The Reserve Bank of India’s decision to raise key rates for the third time in the current fiscal would make home, auto and corporate loans expensive by up to 50 basis points, burning another hole in the pocket of the consumer already burdened with high inflation.
“The hike is more than expected and it will push interest rates (lending and deposits) by up to 50 basis points,” the Oriental Bank of Commerce Executive Director, Mr S.C. Sinha, told PTI.
Within an hour of the monetary action by RBI, private sector YES Bank raised the base rate or minimum lending rate by 50 basis points.
The RBI has raised the short-term lending (repo) rate by 50 basis points to 8 per cent and the short-term borrowing (reverse repo) rate by a similar margin to 7 per cent.

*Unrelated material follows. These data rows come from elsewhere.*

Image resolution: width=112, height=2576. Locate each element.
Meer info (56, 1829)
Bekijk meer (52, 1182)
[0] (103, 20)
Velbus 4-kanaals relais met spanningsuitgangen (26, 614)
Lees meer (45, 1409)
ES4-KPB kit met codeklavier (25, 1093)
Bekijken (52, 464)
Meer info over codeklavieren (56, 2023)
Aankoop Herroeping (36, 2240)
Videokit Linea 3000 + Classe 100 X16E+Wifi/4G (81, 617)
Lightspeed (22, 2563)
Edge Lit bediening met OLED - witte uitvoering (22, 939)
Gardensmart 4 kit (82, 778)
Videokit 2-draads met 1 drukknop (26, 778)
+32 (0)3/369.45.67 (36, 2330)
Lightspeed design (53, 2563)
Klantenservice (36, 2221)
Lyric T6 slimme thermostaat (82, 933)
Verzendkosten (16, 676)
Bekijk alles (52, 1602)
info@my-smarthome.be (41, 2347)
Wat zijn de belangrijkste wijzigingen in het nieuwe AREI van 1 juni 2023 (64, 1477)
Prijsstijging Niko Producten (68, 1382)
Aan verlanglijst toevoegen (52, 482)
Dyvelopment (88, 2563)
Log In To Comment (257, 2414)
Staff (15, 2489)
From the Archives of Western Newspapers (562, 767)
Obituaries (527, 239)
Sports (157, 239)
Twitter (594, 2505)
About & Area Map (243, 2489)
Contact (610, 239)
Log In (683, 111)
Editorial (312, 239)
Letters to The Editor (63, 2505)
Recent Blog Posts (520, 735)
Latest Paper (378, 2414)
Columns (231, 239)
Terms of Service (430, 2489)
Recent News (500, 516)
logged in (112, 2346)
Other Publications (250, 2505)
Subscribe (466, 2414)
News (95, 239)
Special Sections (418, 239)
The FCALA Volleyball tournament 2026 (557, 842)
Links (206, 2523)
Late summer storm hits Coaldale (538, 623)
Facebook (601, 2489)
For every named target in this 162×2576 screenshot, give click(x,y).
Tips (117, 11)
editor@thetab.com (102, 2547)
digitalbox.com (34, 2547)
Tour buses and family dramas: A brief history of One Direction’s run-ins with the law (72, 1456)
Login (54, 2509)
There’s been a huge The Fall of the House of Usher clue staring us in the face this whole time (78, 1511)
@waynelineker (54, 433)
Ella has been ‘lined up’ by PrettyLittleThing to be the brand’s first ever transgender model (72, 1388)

Subsequently, the interest rate under the Marginal Standing Facility, an additional borrowing window, has gone up to 9 per cent from the earlier level of 8.5 per cent.
This is the 11th time since March 2010 that the RBI has raised the interest rate to check inflation, which is currently ruling at over 9 per cent.
The central bank’s action is in a direction which creates persistent pressure on credit demand. ALCO (Asset Liability Committee) needs to review on the transmission mechanism and timing, said the Bank of Baroda Executive Director, Mr R.K. Bakshi.
The rate hike by the RBI will definitely slowdown credit demand, he added.
According to Indian Overseas Bank Executive Director, Mr A.K. Bansal, sooner than later, both lending and deposit rates will go up.
Banks would take a call on interest rates in their respective ALCO in the next few days, he said.